In Input, any vector layer (point, line, polygon) can be edited (as long as editing that format is supported in QGIS). This could be very confusing when dealing with large numbers of vector layers in a single project (trying to figure out which one to edit).
Luckily you can set background layers (or those you don’t want to be editable in Input) to read-only:
In QGIS, from the main menu, select Project > Properties
In the new window, select the Data Sources tab from the left-hand panel
Below is the list of layers and their capability settings for the project. Layers not marked as read-only will be shown as survey layers (editable) in Input.
By default, the file paths to layers are relative. You can change that under the General tab of this window.
To use Input, open the app on your device. On its first run, Input will show the Projects page.
When you open the project, you may not see all layers. This is because some of the layers have zoom-dependant visibility settings (again configured in QGIS).
To switch map themes:
Tap More on the bottom-right side of the screen
Tap Map themes > aerial photo
You can also display feature details simply by tapping on them.
To capture data:
You can then choose the layer in which you want to record your feature, by tapping on the light green band, in the lower part of the screen, above the Input menu.
If you are capturing a point, by default, the suggested point to capture will be on your GPS location. You can drag the map to adjust the location of the new point. To switch back to the current GPS location, tap the GPS icon on the bottom-left of your screen.
After adding a point, you will be prompted to fill-in the form.
If you are recording a line or a polygon, you can either add points to define the shape of your feature or press and hold the GPS icon when in Record mode to generate a shape from your GPS track.

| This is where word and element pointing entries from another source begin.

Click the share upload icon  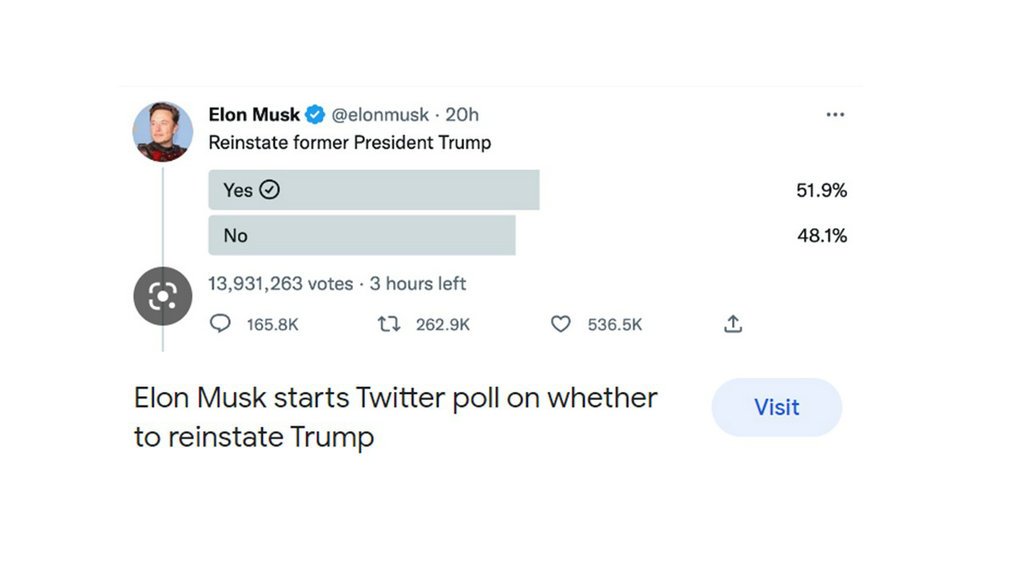point(733,324)
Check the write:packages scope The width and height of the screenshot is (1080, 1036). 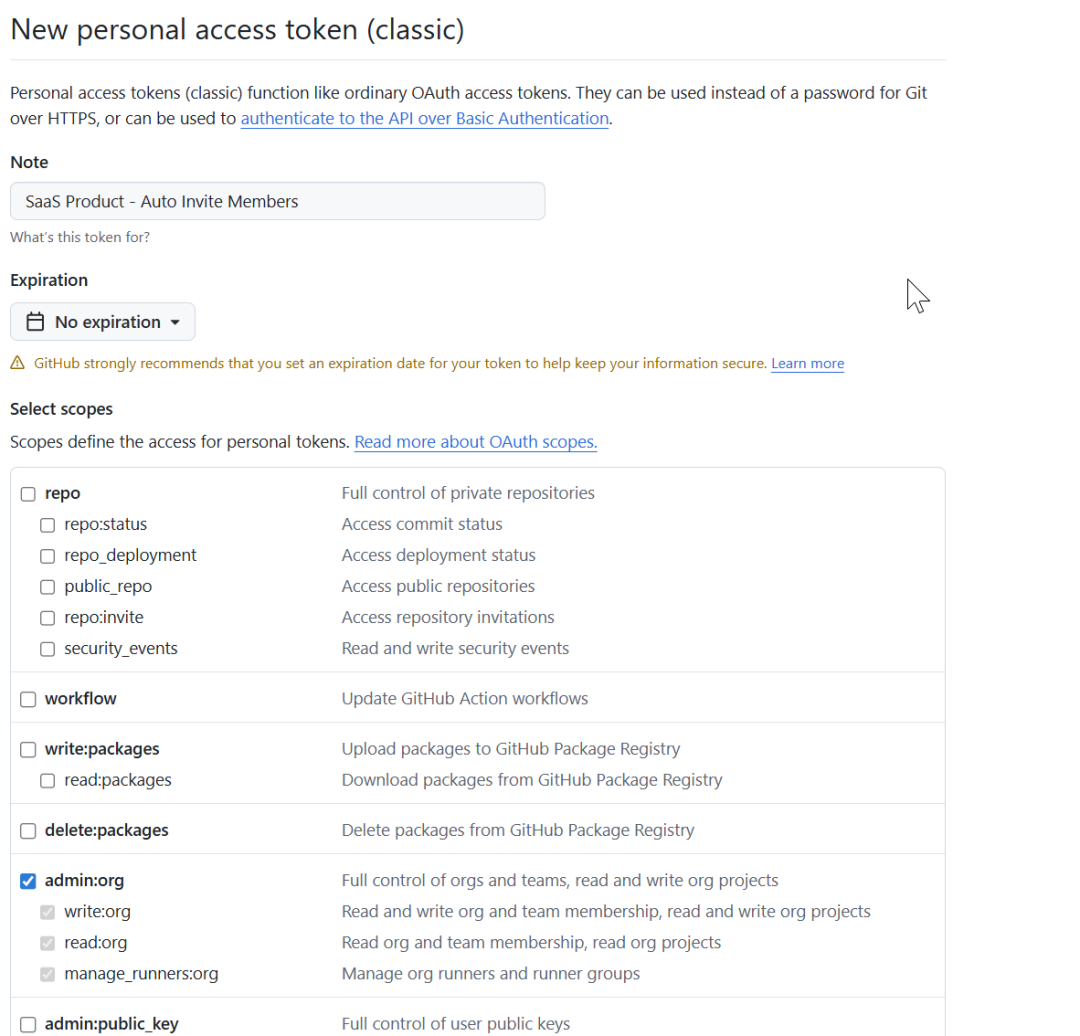27,748
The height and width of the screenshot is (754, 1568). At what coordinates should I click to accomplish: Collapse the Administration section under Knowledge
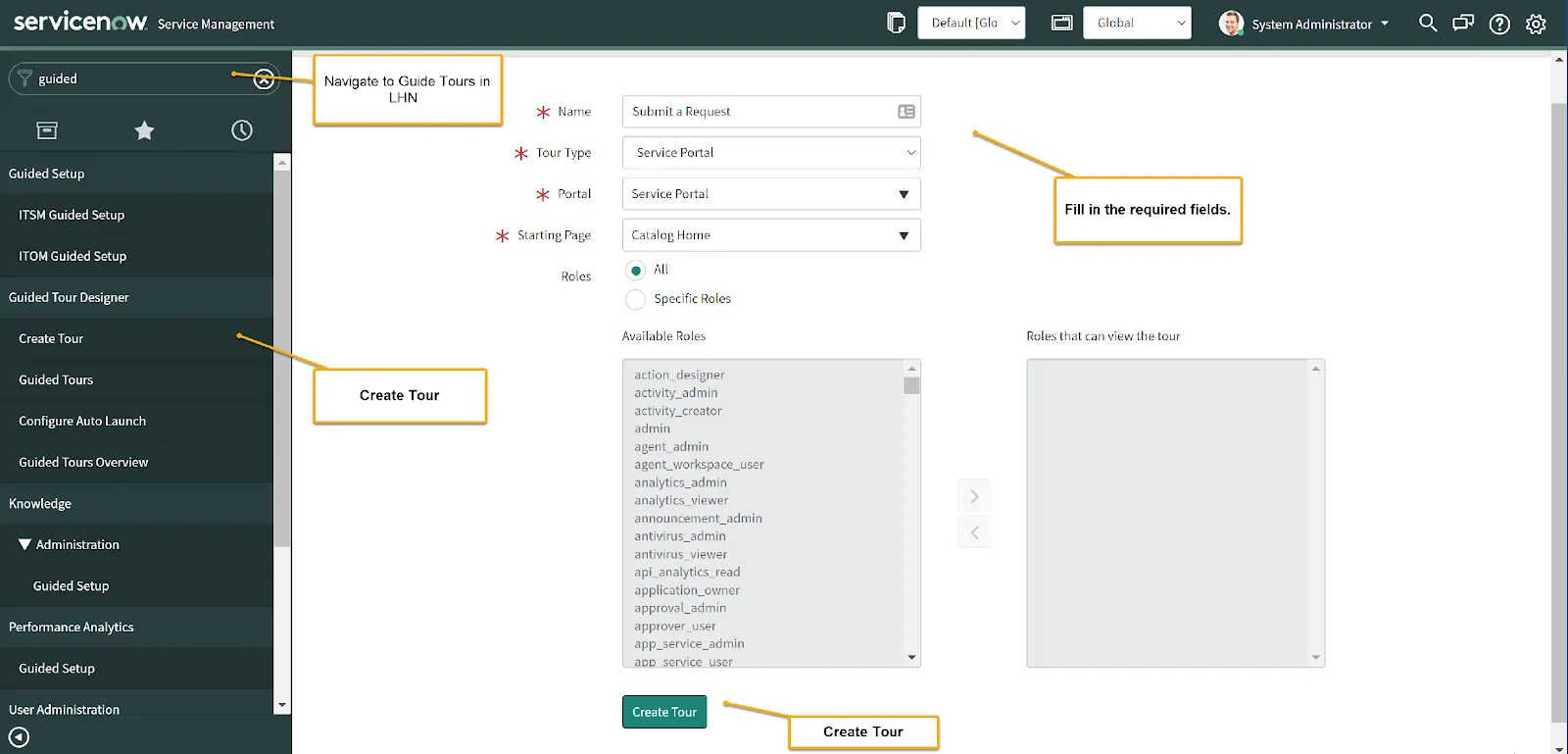tap(25, 545)
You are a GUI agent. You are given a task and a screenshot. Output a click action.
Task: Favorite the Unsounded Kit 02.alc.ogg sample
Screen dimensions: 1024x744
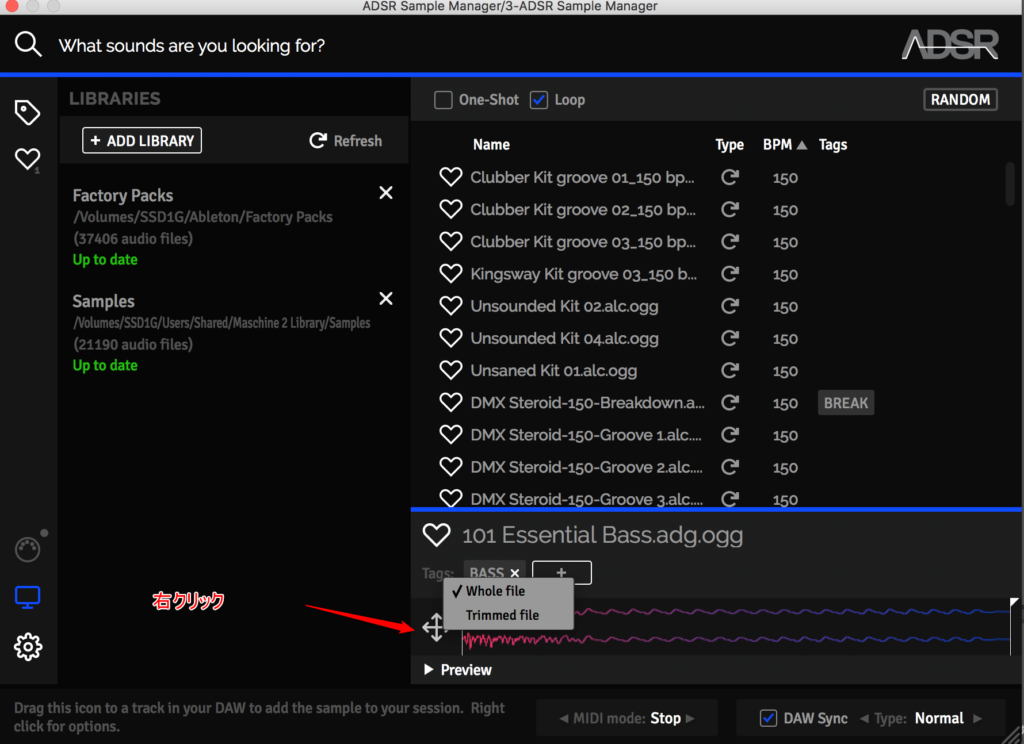point(451,306)
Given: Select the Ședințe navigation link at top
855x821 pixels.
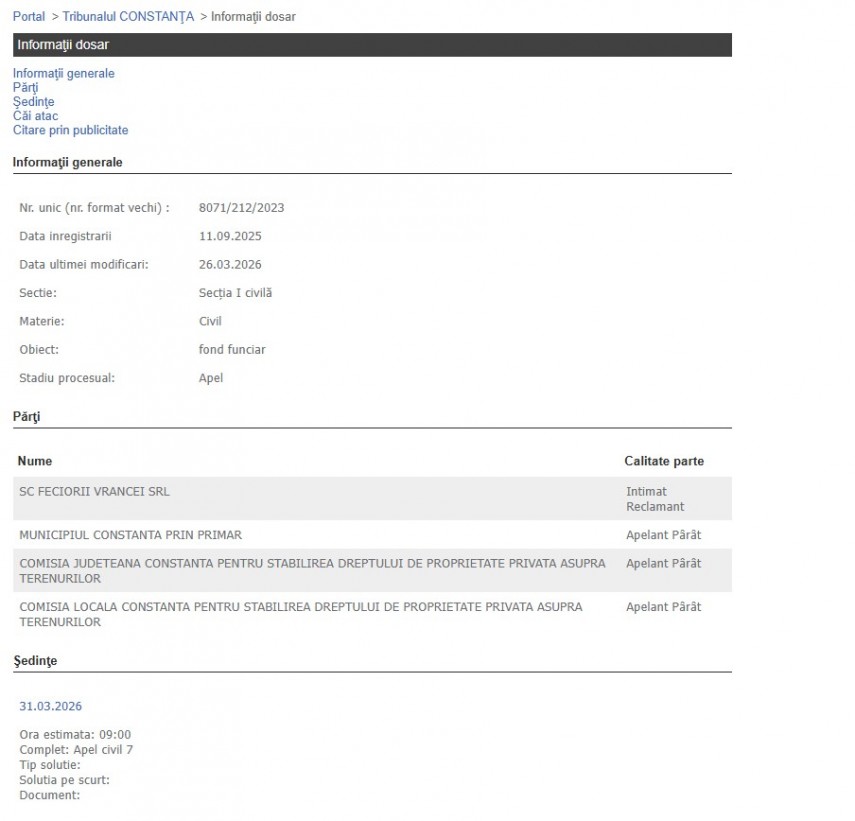Looking at the screenshot, I should pos(33,102).
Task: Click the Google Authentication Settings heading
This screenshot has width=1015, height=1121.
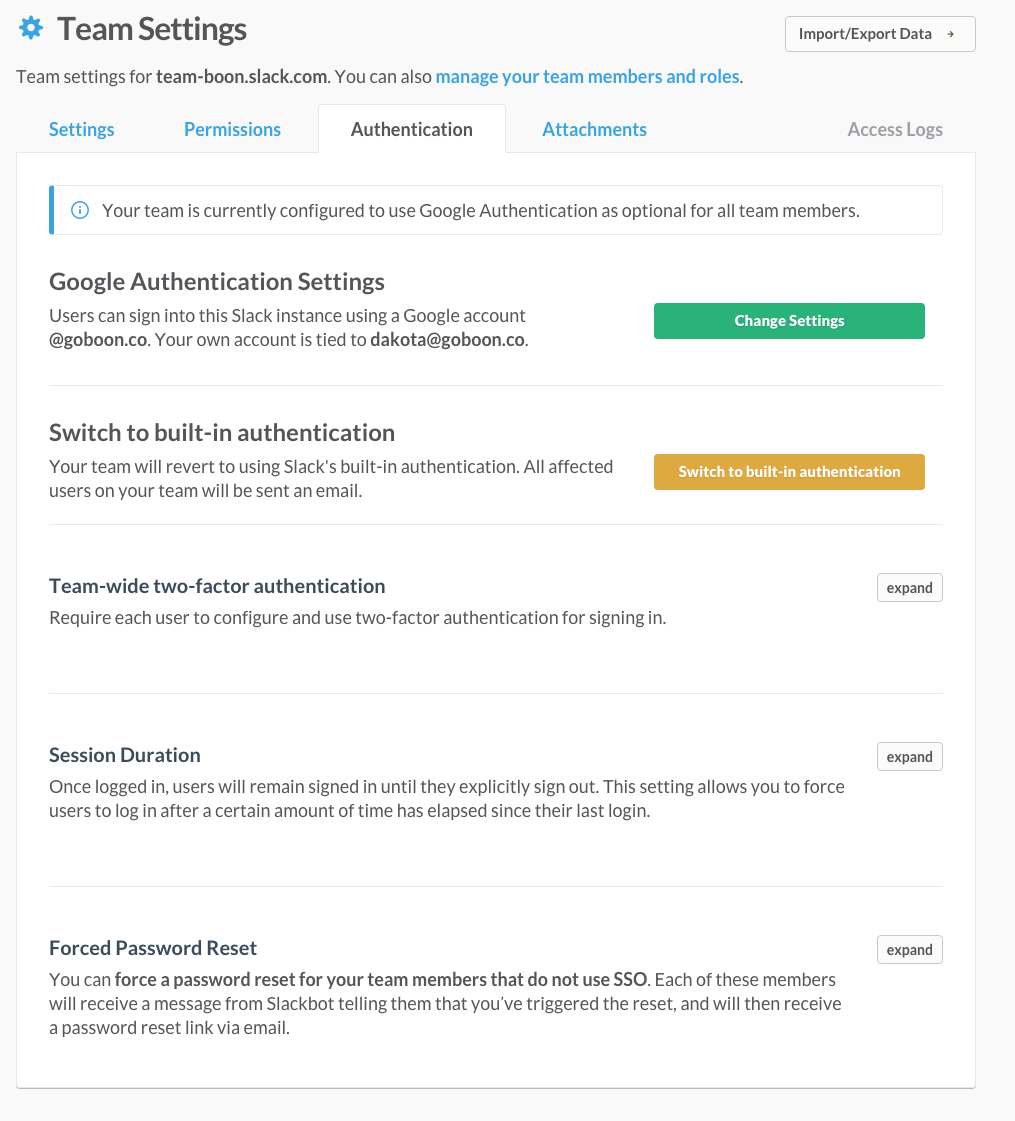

You can edit the existing features on your map. For point layers, you can edit geometry and form data. For lines and polygons, you can edit only the form data.
Let’s get out and capture some data for the Path layer!
Once you have made changes to your data, you can upload them back to Mergin:
In Input, tap Projects
Select My projects
Click on the sync/refresh icon to the right of your project
You can now download the project again to your desktop and see the changes in QGIS. Alternatively, you can synchronise the changes you made back to QGIS by using the Mergin plugin for QGIS (described earlier).